She currently weighs 32 lbs and has such a wonderful personality...she's learned that she gets her feed on the milkstand after Binkey and Penny get theirs and is impatiently waiting by dancing around the gate chattering.The nights have been a bit cool here so she's not been shaved and she isn't "set up" these are her natural "poses".
She is a bit fat and I can see that she does need to have a bit more brisket, her rump isn't flat but not steep and is long and has good width...dairy in appearance.


----------



## Shellshocker66 (Mar 19, 2012)

*Re: Dollys Acre MY Foxy Lil' Lady... 14 weeks*

So cute!


----------



## RMADairyGoats (Jun 20, 2011)

*Re: Dollys Acre MY Foxy Lil' Lady... 14 wks What do you thin*

I like her! She has great length from hips to pins and overall a lot of dairy character with great levelness over her topline. Pretty girl


----------



## WalnutGroveFarm (Sep 27, 2008)

*Re: Dollys Acre MY Foxy Lil' Lady... 14 wks What do you thin*

Im still learning to but I think she is gorgeous, and I love her color


----------



## RPC (Nov 6, 2009)

GIVEN INFORMATION

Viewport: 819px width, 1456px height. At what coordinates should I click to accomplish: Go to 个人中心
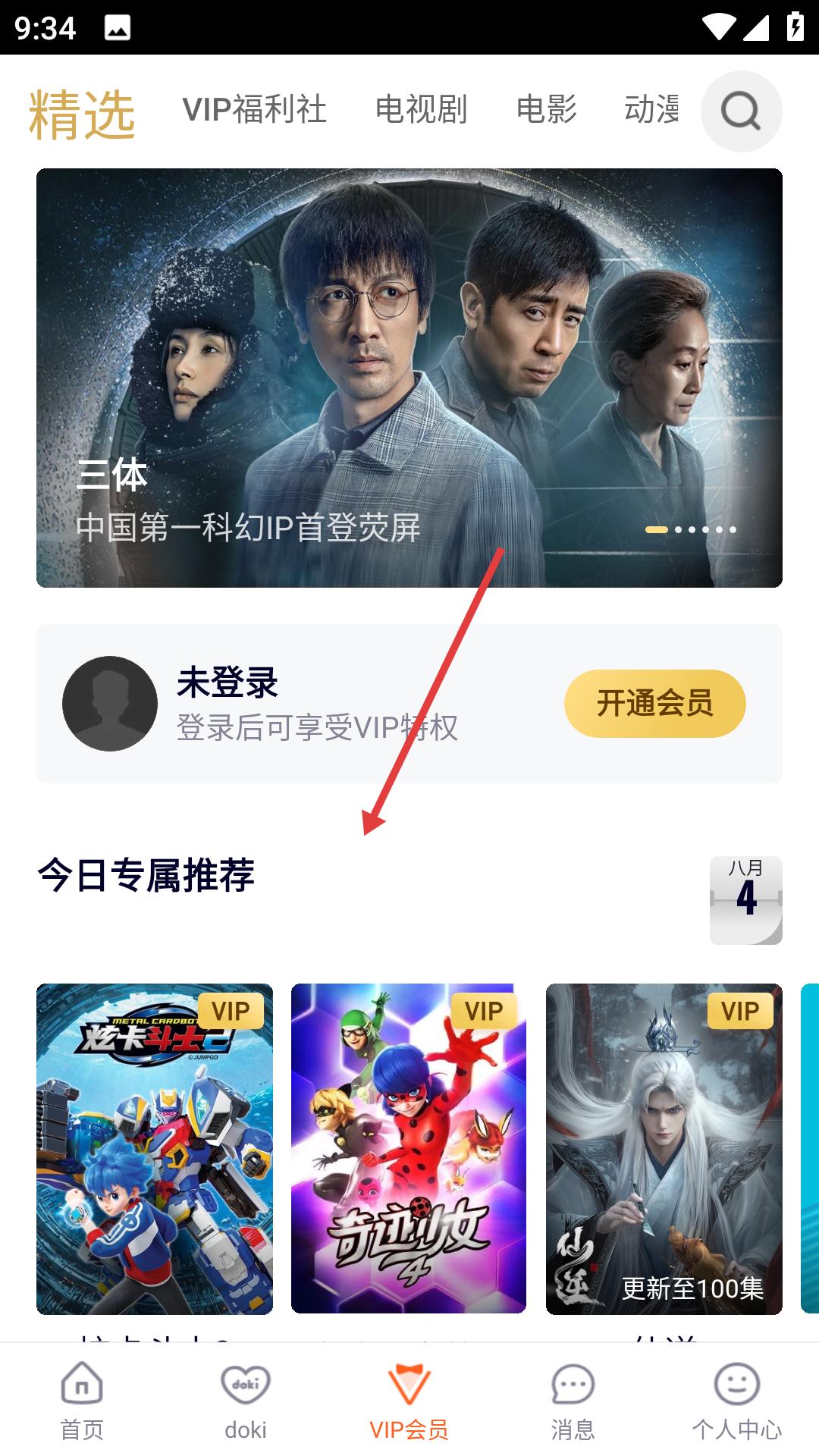click(736, 1401)
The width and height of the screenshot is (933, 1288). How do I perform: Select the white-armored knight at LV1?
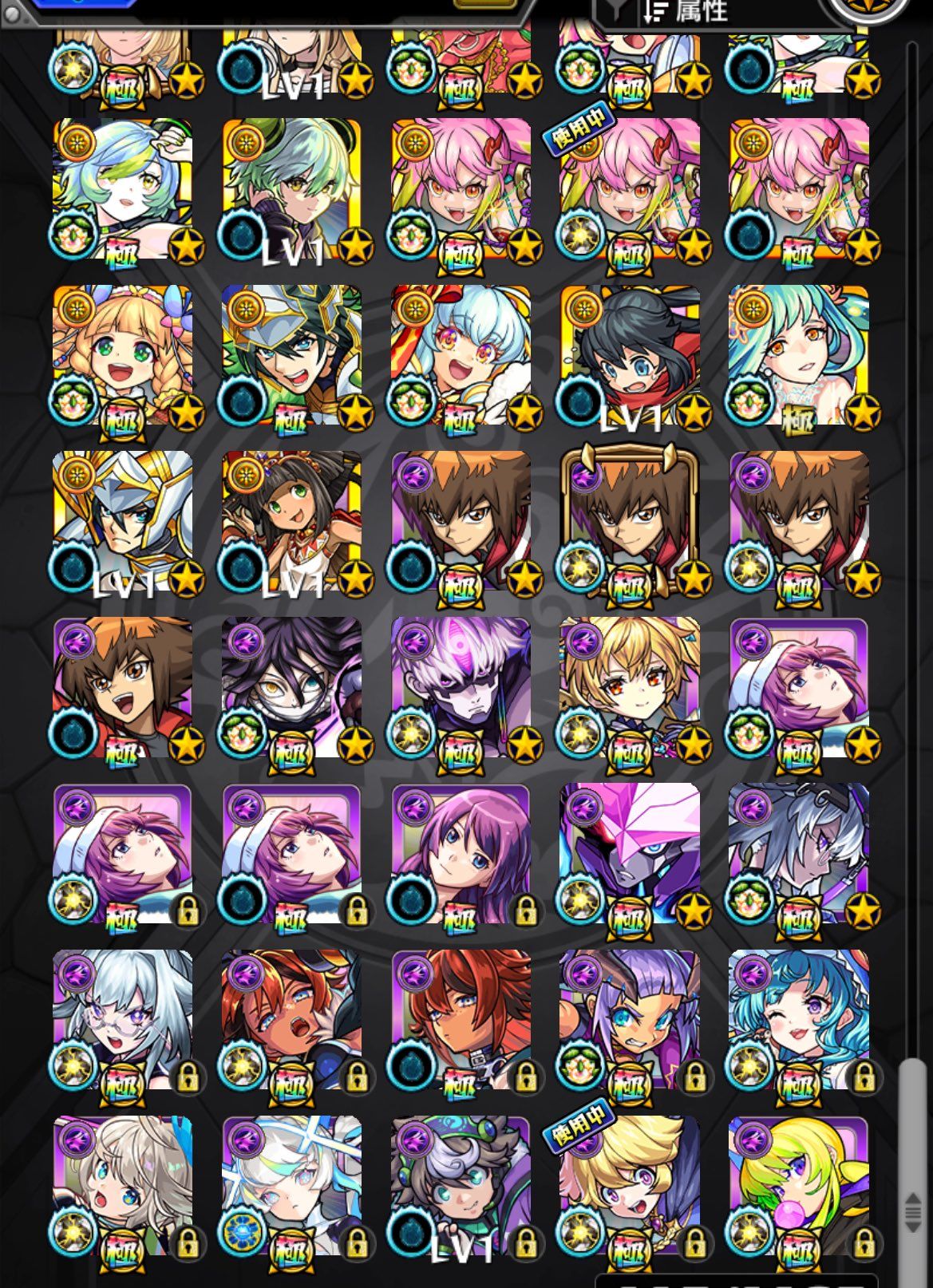[x=122, y=520]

WHAT THIS TASK INVOLVES
Please state the goat's current weight as given in the forum thread. The listing comes from a different source than the forum thread.

WRITTEN SOLUTION
32 lbs